Exercise goal: Only one stretch of the data is wanted: the line containing "Where should I", the line containing "Open A7版:教育 in the page list", and every line between them, copied exactly.

Records to use:

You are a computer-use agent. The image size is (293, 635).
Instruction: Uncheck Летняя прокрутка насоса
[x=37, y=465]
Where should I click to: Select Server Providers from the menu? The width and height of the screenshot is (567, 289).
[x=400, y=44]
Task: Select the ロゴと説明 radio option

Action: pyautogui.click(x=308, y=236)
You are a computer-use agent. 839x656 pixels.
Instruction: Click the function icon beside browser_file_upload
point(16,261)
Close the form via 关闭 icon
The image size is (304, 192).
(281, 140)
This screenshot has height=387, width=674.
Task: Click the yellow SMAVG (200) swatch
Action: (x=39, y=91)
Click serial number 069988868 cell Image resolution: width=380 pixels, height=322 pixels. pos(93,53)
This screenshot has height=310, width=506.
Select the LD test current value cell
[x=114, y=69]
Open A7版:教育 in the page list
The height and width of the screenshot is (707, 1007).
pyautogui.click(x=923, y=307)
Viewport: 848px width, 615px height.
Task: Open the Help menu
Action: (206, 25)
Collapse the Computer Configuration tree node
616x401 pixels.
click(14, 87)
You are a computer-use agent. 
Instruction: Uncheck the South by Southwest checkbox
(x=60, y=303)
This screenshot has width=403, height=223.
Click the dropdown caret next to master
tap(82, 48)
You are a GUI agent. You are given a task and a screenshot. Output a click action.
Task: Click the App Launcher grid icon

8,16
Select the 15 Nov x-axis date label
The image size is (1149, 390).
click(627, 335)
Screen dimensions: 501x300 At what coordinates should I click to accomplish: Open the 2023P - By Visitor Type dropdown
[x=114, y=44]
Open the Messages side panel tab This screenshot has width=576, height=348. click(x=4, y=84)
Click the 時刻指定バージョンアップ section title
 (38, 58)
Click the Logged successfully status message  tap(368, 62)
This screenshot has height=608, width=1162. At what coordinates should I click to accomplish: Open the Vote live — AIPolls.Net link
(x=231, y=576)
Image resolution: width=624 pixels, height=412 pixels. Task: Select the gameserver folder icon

Response to this exercise:
Where should I click to: Select Server Providers from the menu? The width and height of the screenshot is (567, 289).
[x=400, y=44]
Task: Select the ロゴと説明 radio option

Action: pyautogui.click(x=308, y=236)
You are a computer-use agent. 839x656 pixels.
Instruction: Click the function icon beside browser_file_upload
point(16,261)
Close the form via 关闭 icon
The image size is (304, 192).
(281, 140)
This screenshot has height=387, width=674.
Task: Click the yellow SMAVG (200) swatch
Action: (x=39, y=91)
Click serial number 069988868 cell Image resolution: width=380 pixels, height=322 pixels. pos(93,53)
This screenshot has height=310, width=506.
Select the LD test current value cell
[x=114, y=69]
Open A7版:教育 in the page list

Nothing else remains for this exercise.